FOR THE RENT AND USE OF THE ABOVE REFERENCED PREMISES IN _____________________ COUNTY, FLORIDA, NOW OCCUPIED BY YOU AND THAT WE DEMAND PAYMENT OF SAID RENT OR THAT YOU SURRENDER POSSESSION OF THE SAID PREMISES WITHIN THREE (3) DAYS (EXCLUDING SATURDAYS, SUNDAYS AND LEGAL HOLIDAYS) FROM THE DATE OF DELIVERY OF THIS NOTICE:

 

ON OR BEFORE THE __________ DAY OF ___________________________________, 20______.

 

YOUR FAILURE TO COMPLY WITH THIS NOTICE MAY RESULT IN EVICTION PROCEEDINGS BEING INSTITUTED AGAINST YOU PURSUANT TO CHAPTER 83 FLORIDA STATUTES.

You can download the full form at our website.

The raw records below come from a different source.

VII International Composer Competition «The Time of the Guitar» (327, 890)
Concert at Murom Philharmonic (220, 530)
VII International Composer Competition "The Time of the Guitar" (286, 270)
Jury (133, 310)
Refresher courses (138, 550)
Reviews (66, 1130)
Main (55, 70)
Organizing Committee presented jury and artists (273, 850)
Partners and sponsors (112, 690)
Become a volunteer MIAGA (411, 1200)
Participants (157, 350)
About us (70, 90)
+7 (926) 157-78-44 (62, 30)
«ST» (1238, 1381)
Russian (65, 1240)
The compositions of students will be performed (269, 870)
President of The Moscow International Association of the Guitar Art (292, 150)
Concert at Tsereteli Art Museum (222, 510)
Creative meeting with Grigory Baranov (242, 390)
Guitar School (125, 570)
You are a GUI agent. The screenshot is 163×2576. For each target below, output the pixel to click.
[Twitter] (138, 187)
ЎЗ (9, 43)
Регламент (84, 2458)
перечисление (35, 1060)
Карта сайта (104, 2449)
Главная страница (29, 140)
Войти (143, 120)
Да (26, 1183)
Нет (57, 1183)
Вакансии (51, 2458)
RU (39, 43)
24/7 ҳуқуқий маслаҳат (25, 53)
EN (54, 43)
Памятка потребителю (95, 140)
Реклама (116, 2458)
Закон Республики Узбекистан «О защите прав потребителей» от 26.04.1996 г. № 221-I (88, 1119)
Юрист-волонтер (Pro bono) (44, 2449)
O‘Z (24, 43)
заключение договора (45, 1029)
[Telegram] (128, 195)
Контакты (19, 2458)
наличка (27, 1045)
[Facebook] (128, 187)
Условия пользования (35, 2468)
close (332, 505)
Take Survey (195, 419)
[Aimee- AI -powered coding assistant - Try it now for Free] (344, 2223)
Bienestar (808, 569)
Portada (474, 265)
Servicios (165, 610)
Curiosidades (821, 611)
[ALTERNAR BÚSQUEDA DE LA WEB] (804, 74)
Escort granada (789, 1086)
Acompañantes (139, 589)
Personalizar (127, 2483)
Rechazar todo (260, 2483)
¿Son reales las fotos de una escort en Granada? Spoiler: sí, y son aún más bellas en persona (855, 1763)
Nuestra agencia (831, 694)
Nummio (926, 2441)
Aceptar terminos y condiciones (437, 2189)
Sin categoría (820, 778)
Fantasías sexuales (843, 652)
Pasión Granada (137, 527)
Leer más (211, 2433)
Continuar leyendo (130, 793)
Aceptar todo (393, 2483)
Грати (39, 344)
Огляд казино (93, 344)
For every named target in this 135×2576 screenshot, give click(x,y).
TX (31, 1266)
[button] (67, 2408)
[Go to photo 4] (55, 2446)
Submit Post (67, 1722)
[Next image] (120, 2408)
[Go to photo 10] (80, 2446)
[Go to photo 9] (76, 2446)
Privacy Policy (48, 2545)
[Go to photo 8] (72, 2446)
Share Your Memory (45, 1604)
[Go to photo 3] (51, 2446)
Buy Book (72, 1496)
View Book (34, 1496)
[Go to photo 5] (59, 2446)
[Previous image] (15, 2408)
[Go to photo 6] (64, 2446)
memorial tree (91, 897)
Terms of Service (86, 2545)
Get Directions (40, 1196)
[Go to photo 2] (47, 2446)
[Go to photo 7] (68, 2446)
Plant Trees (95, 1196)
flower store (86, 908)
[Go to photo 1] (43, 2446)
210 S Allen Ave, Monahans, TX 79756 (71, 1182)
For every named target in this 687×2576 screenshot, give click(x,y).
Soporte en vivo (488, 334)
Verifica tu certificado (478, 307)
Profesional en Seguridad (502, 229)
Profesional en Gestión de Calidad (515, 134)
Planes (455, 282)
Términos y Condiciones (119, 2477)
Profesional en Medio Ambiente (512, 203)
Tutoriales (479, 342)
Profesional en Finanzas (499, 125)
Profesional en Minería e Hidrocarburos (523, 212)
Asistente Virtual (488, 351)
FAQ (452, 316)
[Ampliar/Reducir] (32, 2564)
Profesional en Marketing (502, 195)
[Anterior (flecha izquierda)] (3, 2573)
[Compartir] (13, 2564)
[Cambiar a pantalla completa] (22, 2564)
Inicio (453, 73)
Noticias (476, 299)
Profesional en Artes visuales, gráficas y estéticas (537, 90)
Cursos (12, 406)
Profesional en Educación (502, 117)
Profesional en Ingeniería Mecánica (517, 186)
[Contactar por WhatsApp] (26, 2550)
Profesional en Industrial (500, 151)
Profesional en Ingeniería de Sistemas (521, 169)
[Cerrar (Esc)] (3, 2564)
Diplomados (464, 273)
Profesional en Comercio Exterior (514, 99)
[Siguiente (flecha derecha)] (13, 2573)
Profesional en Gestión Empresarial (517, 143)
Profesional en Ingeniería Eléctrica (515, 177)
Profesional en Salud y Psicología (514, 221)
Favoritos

Here are couple of things you need to know about serving the Notice:

  • Include the full names not only of the people who currently live in the house but also of the tenants who may have moved out, for example, a roommate who may have left earlier or a partner.
  • Write the current date, the full address of the property including the county.
  • Write the rent due but do not include charges that may be disputed, like late fees.
  • Make sure when you write the expiration date, you do not include the date of delivery, weekends or holidays.
  • Serve the notice to adults only and write down who you served it to and when. When we post a Notice on the door we also take a photo with the date and time on it.

After you serve the notice most tenants pay, if they do before the expiration you have to accept the rent. If they pay a partial amount, you have to serve another notice for the rest.

Make sure you have in your lease a penalty for serving a notice otherwise some tenants will not pay until you do.

If a tenant does not respond to a 3-day notice, file for eviction without delay. As an owner, you can file all the necessary documents at the Courthouse. We advise you to find a lawyer to do it for you.  An uncontested eviction usually lasts around 30 days.

No one wants this situation to happen, but sometimes it does. Be prepared and don’t allow your problem tenant to drags things out unnecessarily.

Our property management plan includes eviction protection.

Disclosure: the 3-day notice has been provided to us by our lawyer, however, we are not attorneys and all of the information above should not be considered legal advice.